> **RECORD EXTRACTS**:
[start]

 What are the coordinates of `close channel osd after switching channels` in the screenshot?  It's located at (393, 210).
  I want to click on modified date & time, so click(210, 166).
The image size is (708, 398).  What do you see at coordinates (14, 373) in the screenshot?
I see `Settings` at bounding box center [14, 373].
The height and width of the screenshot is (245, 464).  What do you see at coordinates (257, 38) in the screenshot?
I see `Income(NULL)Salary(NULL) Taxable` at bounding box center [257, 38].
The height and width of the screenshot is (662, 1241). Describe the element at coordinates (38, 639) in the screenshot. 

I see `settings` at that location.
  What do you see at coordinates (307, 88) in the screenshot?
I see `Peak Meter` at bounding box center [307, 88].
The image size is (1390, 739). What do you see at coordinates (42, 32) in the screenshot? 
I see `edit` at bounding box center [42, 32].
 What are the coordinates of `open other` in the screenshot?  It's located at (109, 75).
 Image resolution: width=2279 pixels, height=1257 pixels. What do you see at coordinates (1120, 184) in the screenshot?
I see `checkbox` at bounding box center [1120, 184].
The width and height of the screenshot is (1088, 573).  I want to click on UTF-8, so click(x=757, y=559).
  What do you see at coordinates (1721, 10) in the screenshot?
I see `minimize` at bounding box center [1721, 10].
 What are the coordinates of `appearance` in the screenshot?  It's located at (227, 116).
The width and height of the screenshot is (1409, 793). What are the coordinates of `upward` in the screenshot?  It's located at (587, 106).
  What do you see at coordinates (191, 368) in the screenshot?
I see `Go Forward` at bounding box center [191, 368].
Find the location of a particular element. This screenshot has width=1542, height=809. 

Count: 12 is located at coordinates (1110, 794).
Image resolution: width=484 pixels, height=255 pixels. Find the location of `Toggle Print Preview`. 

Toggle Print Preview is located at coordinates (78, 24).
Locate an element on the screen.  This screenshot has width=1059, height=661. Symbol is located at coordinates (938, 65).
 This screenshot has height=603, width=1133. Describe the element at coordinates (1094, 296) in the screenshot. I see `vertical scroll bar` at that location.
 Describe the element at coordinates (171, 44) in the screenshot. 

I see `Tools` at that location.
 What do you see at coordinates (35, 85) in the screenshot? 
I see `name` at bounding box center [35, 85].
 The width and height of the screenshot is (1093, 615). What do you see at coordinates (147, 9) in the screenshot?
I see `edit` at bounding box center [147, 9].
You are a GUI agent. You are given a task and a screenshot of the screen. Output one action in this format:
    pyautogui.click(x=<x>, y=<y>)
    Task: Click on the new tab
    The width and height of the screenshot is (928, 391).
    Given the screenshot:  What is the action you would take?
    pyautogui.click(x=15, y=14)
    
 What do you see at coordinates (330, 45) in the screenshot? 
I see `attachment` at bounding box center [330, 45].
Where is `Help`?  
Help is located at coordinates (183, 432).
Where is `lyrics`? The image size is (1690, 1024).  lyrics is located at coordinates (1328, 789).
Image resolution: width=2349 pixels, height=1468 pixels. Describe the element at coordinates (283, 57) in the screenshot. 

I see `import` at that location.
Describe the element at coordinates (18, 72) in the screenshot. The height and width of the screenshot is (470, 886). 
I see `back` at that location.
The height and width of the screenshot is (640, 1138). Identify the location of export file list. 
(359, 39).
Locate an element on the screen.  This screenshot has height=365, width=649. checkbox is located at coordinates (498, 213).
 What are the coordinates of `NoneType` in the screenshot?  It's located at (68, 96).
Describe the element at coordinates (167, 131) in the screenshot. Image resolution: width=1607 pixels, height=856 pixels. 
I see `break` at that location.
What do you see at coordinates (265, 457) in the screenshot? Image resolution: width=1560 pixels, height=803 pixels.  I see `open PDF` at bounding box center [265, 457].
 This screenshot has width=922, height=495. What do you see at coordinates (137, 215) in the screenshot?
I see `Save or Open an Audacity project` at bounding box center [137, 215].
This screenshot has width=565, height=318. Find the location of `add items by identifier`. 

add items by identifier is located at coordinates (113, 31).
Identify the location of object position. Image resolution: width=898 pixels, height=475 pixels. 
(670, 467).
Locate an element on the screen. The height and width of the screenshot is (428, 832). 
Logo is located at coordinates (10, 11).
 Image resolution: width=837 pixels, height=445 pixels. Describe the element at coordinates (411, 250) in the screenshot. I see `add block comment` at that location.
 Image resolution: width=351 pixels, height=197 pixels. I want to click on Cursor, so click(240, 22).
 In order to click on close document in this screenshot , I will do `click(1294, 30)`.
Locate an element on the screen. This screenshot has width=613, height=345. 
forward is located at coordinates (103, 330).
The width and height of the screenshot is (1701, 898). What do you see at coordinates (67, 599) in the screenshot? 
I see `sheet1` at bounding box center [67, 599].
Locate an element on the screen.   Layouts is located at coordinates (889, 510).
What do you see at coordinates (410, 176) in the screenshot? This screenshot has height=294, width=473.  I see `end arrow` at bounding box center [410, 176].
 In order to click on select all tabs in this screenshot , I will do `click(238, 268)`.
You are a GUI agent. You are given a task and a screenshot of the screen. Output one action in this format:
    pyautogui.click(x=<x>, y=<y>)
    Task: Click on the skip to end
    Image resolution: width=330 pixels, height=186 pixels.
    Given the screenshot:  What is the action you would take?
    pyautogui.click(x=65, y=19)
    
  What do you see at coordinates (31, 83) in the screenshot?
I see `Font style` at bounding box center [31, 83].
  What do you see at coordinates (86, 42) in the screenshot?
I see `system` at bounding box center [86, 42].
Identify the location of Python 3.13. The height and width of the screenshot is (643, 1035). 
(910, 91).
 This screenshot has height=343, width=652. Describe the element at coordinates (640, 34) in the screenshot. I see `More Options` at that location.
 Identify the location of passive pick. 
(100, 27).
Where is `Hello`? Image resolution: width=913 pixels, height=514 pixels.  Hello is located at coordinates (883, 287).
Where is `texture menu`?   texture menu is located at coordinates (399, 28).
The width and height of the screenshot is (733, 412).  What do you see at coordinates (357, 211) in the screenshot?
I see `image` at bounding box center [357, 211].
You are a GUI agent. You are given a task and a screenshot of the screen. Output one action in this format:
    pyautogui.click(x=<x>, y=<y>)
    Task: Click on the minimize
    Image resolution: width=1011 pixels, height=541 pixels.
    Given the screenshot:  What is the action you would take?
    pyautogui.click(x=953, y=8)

[end]

> **TASK DETAILS**:
Please put the lines from the one with "This screenshot has width=565, height=318." to the one with "(670, 467)." into a two-column CSV with the headers input and output. Give one row per item, with what is asked and its answer, each in a single quoted field and any line breaks changed to spaces.

> **RESULT FOR THIS EXERCISE**:
input,output
"This screenshot has width=565, height=318. Find the location of `add items by identifier`.","add items by identifier is located at coordinates (113, 31)."
"Identify the location of object position. Image resolution: width=898 pixels, height=475 pixels.","(670, 467)."